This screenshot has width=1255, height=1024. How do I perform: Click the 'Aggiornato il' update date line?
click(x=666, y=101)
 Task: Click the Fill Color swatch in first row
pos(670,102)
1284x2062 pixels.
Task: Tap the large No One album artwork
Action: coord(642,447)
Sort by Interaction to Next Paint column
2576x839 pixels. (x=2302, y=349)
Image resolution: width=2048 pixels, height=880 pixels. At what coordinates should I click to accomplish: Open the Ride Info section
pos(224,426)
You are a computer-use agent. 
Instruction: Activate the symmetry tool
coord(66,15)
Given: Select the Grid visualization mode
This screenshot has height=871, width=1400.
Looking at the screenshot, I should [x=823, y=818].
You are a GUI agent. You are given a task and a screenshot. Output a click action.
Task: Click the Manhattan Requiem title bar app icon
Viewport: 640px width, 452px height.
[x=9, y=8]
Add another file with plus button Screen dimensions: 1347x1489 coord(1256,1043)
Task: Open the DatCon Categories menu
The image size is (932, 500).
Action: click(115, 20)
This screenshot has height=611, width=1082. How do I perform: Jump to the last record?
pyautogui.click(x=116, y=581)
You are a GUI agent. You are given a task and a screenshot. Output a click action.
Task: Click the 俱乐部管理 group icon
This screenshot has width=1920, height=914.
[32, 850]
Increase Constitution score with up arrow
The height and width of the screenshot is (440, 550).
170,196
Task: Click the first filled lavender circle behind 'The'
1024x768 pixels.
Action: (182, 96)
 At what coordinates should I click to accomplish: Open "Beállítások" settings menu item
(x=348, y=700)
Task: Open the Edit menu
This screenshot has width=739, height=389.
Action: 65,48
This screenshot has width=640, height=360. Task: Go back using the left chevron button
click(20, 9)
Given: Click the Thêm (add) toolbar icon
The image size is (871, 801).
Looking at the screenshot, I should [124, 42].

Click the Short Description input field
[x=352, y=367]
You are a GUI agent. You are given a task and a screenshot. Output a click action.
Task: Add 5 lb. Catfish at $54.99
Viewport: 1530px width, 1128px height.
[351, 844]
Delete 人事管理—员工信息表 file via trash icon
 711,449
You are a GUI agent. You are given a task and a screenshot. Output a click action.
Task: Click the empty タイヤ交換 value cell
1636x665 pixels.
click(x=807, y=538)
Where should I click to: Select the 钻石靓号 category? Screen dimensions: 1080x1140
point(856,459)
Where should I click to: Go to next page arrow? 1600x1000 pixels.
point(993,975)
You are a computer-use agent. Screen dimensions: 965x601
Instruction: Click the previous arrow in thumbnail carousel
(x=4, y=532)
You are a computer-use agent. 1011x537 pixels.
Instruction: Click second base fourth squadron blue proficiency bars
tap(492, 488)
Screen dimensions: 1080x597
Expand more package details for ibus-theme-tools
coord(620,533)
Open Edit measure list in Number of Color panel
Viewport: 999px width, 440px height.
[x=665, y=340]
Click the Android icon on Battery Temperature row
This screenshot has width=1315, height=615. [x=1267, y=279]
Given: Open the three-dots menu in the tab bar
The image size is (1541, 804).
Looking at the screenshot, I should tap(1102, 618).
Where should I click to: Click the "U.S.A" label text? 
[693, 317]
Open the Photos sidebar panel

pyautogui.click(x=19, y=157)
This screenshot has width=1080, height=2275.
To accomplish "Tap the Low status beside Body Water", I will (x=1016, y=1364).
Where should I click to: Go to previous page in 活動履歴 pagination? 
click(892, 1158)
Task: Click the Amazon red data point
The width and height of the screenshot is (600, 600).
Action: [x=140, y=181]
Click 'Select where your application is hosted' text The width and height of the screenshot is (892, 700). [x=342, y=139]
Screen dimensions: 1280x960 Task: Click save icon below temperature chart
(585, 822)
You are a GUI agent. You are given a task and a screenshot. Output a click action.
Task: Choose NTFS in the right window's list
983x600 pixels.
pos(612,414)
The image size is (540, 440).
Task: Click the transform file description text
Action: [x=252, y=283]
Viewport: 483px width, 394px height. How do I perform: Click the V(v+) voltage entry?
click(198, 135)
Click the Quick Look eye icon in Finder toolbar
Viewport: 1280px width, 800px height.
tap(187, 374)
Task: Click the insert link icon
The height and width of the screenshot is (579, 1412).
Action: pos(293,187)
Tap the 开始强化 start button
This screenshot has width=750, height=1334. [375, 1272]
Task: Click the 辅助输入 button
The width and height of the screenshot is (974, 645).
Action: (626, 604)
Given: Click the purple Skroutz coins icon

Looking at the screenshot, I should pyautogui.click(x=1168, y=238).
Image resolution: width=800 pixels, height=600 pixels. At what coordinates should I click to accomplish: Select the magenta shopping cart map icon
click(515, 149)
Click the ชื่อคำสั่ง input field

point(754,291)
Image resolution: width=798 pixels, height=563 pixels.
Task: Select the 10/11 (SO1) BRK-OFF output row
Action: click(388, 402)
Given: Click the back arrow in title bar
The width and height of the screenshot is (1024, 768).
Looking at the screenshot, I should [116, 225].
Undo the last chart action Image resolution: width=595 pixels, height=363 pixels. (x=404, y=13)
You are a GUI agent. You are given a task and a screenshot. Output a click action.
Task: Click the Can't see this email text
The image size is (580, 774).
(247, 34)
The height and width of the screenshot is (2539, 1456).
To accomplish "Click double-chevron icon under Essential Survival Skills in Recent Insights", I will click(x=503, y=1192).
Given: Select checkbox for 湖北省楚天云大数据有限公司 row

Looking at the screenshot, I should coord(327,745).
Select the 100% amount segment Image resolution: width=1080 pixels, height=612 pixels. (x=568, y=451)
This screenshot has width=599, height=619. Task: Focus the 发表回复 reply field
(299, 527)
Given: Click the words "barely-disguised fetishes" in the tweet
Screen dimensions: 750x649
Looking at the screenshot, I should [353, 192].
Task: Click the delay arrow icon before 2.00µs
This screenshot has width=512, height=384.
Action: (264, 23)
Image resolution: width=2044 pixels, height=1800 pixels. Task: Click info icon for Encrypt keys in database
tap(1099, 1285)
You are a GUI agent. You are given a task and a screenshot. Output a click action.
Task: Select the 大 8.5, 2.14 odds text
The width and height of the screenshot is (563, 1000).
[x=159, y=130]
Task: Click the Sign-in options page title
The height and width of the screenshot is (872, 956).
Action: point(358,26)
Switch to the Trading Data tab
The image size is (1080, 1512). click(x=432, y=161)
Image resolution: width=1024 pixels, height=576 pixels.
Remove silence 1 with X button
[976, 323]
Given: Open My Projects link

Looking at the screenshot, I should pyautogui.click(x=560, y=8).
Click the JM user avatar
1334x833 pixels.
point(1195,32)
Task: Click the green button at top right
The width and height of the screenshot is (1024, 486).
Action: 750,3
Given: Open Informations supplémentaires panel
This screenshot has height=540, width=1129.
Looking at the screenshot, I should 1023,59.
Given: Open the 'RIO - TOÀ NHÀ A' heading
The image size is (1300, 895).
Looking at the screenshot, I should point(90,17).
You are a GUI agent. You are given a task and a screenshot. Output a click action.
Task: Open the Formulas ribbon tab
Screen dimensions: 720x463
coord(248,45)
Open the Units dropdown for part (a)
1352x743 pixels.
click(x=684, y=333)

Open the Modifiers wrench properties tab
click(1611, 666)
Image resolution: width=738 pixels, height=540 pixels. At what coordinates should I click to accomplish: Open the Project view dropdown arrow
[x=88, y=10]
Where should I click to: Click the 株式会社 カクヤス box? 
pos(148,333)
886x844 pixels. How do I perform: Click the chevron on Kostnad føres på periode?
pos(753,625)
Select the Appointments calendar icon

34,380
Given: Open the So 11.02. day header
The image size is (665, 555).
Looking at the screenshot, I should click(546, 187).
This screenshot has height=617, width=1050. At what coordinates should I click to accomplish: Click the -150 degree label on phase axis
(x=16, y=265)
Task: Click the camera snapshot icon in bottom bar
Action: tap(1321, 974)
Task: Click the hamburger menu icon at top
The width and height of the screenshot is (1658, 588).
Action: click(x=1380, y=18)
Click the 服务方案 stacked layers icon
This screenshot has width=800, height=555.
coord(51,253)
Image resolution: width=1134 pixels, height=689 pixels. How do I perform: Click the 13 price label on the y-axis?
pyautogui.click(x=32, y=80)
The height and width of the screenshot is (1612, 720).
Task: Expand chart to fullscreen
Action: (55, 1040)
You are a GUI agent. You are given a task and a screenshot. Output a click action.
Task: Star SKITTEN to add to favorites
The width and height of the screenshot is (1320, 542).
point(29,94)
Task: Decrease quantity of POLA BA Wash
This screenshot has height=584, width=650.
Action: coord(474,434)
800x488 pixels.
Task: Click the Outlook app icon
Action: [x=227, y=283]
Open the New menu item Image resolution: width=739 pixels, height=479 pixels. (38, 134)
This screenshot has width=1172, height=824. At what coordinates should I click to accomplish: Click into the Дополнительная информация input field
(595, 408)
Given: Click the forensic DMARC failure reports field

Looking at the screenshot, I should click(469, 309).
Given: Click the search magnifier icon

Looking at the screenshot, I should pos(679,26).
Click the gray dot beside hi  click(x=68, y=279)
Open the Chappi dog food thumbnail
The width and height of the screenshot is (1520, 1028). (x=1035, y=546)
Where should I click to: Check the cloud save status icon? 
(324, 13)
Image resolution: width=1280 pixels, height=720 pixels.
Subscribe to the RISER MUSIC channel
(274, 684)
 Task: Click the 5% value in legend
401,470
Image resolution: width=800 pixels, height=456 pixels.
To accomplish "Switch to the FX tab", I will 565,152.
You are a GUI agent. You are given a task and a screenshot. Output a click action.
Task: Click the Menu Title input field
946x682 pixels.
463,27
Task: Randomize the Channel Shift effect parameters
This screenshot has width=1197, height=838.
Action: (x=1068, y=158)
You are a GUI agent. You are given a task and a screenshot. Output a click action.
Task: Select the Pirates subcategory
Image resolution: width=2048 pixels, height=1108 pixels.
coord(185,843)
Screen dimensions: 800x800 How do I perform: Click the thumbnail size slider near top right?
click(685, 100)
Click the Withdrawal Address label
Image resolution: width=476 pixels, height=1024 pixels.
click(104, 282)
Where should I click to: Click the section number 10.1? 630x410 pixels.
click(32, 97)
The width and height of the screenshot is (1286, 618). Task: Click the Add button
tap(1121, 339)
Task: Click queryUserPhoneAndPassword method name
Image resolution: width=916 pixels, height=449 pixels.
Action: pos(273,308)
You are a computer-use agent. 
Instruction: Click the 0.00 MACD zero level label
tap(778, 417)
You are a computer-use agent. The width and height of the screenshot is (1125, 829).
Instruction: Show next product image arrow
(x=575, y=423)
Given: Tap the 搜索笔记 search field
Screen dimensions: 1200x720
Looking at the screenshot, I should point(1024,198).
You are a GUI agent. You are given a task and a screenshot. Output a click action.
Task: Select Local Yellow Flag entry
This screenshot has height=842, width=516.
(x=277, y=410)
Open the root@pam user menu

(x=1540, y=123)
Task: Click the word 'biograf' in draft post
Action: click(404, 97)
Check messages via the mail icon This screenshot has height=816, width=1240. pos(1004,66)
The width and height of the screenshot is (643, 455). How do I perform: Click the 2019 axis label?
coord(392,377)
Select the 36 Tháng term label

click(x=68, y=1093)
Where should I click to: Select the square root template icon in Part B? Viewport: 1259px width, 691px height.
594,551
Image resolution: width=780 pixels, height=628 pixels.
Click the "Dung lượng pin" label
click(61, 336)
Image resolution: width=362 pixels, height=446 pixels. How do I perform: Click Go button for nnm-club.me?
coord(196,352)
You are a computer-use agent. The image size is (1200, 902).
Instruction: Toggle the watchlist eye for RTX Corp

+---+

_Task goal_:
Reproduce word for word the material above, beginning with the line that contains "Image resolution: width=476" and ending with the line that contains "Given: Tap the 搜索笔记 search field".

_Expected answer_:
Image resolution: width=476 pixels, height=1024 pixels.
click(104, 282)
Where should I click to: Click the section number 10.1? 630x410 pixels.
click(32, 97)
The width and height of the screenshot is (1286, 618). Task: Click the Add button
tap(1121, 339)
Task: Click queryUserPhoneAndPassword method name
Image resolution: width=916 pixels, height=449 pixels.
Action: pos(273,308)
You are a computer-use agent. 
Instruction: Click the 0.00 MACD zero level label
tap(778, 417)
You are a computer-use agent. The width and height of the screenshot is (1125, 829).
Instruction: Show next product image arrow
(x=575, y=423)
Given: Tap the 搜索笔记 search field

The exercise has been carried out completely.